Plum Onion Jam Chicken in a Pan – A One Pan Dish
This is one of those recipes that just kinda happened. I had a bunch of wilty looking plums (they should’ve had more life to them but so it goes) and decided I needed to use them up lickety split. So, no I didn’t feel like baking with them, just because and I already had made a really delicious coffee cake (another post) so what’s a woman to do? Why, turn it into plum onion jam.
I wasn’t feeling crazy ambitious and decided, what the heck, all in one go I’d take my sauteed onions https://kosherfromjerusalem.com/2019/12/17/basic-sauteed-onions-a-kitchen-staple/ which I just had made a new batch of and stirred it all up with my sliced up (admittedly a bit mushy but still good) plums.
Preheat your oven to 375 F.
Sliced up plums.
Add some salt and stir ’em up!
Then take your cut up chicken (with skin on but you can do with skin on or off, your choice)
and mound the onion plum mixture in little mounds on each piece of chicken. Your generosity depends on the number of pieces of chicken and how many plums you wanna slice up.
The idea is to cover the pieces of chicken completely (as best you can). The cooking of the chicken uncovered in the oven, cooks the plum and onion down into a jammy substance and the best part is you don’t cook it into jam in a separate pot. This is a one pan dish.
So, pop your onion/plum covered chicken into your hot oven and roast for about 40-50 minutes or till chicken pierced with a skewer run pale yellow with no pink juice.
A sweet tart tanginess with the mild roasted/sauteed onions will delight you. Serve to happy campers with extra napkins.

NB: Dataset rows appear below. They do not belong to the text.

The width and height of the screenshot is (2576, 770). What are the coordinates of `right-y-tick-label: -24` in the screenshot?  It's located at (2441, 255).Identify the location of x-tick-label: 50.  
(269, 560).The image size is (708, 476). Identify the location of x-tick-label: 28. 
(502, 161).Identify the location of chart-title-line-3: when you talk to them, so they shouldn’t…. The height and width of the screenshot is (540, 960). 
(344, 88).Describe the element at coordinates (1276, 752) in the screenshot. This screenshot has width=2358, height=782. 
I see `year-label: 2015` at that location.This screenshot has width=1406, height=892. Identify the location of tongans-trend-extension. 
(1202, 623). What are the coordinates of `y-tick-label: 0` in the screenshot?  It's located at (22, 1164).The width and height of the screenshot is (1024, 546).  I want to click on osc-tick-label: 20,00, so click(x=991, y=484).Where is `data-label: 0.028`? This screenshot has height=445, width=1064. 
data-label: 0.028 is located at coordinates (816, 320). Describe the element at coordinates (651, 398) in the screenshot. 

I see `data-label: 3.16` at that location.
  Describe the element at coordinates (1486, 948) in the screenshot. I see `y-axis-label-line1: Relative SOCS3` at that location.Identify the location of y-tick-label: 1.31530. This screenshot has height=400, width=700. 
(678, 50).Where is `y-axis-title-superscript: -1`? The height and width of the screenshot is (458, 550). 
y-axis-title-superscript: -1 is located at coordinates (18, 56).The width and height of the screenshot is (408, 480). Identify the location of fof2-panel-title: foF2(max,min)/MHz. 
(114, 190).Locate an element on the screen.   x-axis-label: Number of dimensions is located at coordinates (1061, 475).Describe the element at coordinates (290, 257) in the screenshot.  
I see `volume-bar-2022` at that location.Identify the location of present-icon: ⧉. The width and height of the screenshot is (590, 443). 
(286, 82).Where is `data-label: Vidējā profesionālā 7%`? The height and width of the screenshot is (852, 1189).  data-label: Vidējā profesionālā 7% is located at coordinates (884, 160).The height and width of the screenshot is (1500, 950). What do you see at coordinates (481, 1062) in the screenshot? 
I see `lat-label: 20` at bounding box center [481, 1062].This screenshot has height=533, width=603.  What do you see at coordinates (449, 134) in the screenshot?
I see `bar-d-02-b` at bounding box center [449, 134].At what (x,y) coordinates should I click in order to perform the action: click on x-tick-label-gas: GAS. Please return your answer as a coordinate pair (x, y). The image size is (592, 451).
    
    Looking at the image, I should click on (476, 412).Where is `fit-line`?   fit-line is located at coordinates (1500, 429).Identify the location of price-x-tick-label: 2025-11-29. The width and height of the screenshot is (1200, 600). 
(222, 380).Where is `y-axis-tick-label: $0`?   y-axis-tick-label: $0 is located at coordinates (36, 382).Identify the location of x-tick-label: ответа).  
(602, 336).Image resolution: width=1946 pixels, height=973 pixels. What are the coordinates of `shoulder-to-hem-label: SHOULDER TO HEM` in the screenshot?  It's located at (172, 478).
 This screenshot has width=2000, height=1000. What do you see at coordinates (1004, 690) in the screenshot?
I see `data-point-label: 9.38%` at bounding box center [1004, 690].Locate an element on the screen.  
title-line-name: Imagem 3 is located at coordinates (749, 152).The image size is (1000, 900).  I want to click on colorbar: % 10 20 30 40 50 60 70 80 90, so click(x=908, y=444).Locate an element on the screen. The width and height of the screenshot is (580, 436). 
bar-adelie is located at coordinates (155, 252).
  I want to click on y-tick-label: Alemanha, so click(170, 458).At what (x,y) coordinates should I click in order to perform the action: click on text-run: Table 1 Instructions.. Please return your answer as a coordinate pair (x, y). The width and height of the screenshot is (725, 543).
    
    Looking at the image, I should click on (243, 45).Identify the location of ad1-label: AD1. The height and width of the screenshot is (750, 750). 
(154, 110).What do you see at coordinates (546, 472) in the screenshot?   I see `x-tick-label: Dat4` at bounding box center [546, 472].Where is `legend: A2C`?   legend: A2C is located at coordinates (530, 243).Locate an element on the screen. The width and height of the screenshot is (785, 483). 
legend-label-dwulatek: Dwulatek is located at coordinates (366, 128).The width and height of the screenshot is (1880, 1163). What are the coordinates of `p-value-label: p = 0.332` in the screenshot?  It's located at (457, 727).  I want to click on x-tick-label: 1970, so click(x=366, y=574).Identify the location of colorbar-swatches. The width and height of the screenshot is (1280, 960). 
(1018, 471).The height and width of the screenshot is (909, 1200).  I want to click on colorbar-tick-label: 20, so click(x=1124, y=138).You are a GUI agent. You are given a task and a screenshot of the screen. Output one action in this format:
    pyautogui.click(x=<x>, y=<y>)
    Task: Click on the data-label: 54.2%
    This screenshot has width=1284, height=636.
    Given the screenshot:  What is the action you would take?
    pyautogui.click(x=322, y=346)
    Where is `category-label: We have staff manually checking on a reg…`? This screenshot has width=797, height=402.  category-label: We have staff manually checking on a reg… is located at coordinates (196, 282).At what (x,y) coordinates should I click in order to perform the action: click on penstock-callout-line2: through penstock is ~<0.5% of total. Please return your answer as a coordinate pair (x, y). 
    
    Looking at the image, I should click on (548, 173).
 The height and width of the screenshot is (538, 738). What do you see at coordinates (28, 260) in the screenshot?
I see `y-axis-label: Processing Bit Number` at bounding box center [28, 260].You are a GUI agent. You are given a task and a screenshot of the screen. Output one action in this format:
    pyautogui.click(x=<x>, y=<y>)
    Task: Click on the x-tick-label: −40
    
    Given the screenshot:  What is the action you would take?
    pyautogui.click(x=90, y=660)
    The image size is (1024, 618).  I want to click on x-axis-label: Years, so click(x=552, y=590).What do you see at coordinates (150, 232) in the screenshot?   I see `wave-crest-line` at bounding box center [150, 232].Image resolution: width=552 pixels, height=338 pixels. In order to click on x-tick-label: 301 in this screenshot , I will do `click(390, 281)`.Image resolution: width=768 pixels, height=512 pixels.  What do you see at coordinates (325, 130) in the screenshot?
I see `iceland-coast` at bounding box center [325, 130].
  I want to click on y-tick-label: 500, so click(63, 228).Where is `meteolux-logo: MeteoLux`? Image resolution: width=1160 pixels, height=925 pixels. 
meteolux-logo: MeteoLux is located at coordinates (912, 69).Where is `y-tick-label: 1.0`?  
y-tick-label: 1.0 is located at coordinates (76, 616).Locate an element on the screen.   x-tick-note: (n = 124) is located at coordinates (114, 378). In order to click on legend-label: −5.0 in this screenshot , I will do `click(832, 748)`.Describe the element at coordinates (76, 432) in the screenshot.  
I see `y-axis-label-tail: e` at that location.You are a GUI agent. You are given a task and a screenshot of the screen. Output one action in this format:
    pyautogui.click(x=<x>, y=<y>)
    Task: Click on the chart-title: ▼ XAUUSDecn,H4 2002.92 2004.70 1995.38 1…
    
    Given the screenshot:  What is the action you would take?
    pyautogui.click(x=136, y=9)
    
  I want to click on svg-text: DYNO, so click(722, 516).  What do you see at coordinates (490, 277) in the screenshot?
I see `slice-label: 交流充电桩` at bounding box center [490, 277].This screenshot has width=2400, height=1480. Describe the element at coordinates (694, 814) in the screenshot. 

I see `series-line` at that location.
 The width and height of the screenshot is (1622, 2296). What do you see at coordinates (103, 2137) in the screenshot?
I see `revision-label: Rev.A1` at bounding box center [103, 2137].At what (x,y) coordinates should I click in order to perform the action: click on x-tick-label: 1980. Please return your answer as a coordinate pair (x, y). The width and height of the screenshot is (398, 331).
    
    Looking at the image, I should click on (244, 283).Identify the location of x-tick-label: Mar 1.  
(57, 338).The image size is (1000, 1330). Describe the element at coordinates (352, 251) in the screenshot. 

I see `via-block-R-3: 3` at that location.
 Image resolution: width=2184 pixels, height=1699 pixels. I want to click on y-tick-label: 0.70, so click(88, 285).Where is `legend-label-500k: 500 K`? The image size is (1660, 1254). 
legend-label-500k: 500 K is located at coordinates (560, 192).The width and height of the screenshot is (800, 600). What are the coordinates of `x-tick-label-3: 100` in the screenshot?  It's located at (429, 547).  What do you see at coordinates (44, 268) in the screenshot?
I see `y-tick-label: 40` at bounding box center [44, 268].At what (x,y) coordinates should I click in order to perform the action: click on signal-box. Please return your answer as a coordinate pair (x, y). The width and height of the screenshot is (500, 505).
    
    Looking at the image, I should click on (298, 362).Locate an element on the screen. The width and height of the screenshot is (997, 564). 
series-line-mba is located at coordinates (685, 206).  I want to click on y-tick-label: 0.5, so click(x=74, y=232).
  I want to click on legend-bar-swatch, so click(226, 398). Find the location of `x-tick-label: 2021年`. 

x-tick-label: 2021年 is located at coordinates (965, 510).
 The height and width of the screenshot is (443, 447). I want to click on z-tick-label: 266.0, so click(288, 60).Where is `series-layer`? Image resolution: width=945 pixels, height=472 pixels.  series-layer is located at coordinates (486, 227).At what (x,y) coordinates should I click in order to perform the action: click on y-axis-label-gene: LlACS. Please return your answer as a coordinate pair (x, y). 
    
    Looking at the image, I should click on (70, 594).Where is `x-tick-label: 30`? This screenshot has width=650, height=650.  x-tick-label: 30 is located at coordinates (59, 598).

Plum Onion Jam Chicken in a Pan – A One Pan Dish
8 large or 12 smallish plums (if a bit wilted, even better), washed, pitted and sliced up
1/2 cup sauteed onions, or 1 large onion, peeled, chopped and sauteed in 2 tablespoon oil
1 teaspoon salt
8-10 eighths of chicken or a whole chicken cut up (we prefer chicken thighs and legs but as you wish), cleaned
Directions:
Preheat the oven to 375 F.
Put your sliced plums in a bowl and add the sauteed onion to them and the salt. Mix well till onion is completely incorporated into plums.
Place your cleaned chicken (don’t even have to pat them dry since the topping is wet, just shake off excess water) on a parchment lined baking tray. Take a big spoon and place a little mound of plum sauce on the chicken, dividing the mixture evenly over the chicken pieces.
Put the baking tray into the oven and roast the chicken for 40-50 minutes or until a skewer inserted in a meaty part of the chicken shows the juices run yellow not pink. Serve with the plum sauce mounded on the chicken pieces (some can fall off, replace it, too good to miss out). Pairs nicely with rice.